In the Ireland debt crisis, there was evidence of imperialism as the IMF was being used by the European Central Bank to guard the interest of the economically privileged. Some countries, which have been subjected to imperialism, have ended up benefiting from it. For eight centuries, Ireland was the focus of British imperialism, characterized by subjugation, famine, paucity and forced emigration. During this time, Britain caused divisions among the people of Ireland based on class, religion, gender or ethnic divisions in order to disunite the natives and take advantage of the discrepancy to maintain British dominance in Ireland so as for wealth and power to be concentrated in the few at the expense of the majority. Yet, by virtue of being a European country, it is now a part of the rich world, as opposed to African countries which share a common history but have not been liberated from imperialism but in which imperialism keeps changing forms. As such, though victims of imperialism, they are beneficiaries of the vice as well (Éirígí 80).

From the above, it is clear that imperialism is a trait which has been there and continues to be condoned. Whereas it is responsible for civilization, the negative effects cannot be overlooked. Even after the attainment of independence by previous colonies, imperialism continues to be practiced by former colonizers. They put their economic interest first and disregard those of the indigenous inhabitants of the poor countries. This is in order to further their exploitation of resources and to continually secure market control over weaker countries. Imperialism has evolved with time from war, colonization and military intervention in the past to modern forms of imperialism, most notably in the form of forming allies with members of the poor countries, establishing alien corporations in the poor states and use of international organizations such as the World Bank and the IMF which are controlled by the powerful nations. As a result, the alien imperialist nations continue to dominate the economies of the poor states by intimidation of infant local corporate, granting loans with exorbitant interest rates and control of market forces as well as interference with politics and democracy, bringing forth undesirable effects.

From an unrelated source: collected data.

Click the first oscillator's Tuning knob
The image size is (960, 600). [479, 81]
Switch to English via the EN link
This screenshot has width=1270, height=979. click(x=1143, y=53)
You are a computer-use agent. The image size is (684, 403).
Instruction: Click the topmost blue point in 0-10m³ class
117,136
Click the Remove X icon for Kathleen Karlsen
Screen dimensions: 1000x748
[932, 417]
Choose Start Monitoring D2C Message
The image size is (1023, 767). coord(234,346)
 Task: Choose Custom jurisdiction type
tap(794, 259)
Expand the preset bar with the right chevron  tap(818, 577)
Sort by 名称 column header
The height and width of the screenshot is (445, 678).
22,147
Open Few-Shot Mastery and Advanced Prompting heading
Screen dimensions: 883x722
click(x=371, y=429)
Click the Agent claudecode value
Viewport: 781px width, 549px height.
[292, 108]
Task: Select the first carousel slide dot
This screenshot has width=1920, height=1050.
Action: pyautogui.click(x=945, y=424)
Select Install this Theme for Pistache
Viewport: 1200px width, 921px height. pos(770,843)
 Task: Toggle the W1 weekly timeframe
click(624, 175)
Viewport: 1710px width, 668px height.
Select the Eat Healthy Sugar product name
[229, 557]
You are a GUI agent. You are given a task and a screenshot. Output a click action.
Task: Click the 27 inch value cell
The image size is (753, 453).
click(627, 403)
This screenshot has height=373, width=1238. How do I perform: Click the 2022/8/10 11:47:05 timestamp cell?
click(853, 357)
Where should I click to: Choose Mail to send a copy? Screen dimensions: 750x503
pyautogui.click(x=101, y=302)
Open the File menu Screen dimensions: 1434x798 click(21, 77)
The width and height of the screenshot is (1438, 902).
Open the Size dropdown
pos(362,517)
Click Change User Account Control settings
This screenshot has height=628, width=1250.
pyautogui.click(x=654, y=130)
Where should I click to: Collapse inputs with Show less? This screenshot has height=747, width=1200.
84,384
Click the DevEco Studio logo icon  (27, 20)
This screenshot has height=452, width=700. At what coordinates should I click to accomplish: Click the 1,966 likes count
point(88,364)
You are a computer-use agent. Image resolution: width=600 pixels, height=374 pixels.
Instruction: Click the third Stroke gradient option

The divide and rule’ policy used by imperialists and only have the capitalist interests of the imperialists. As such, nations must unite is the trait of imperialism is to be conquered as disunity is one of the most significant aiders of imperialism. Loyalty is also a problem in the poor state, as the few allies of the imperialists will not stop at anything to sell the interests of their countries in exchange for favors from imperialist. These favors further compromise the interests of weak nations as when they are offered in the form of political positions, the result is continuance of bad governance, riddled with corruption, bureaucracy and impunity, vices in which imperialism flourishes. As a result, the imperialist aliens continue gaining at the expense of the poor nations, and the vicious cycle goes on and on. As in the case of Ireland, it is possible for developing countries to take charge of their affairs. The Ireland experience, though aided by the fact that Ireland a European country, was no different with those of the other poor states, but Ireland rose beyond imperialism to claim its place in the developed states. This makes it clear that with loyalty and determination to defeat the trait of imperialism, it is not an impossible mission. This should be an example to other nations that continue to languish in imperialism to stand up in unity and loyalty and claim their rightful place in the global economy instead of going on with the vicious cycle of debts and other hurdles designed to propagate imperialism.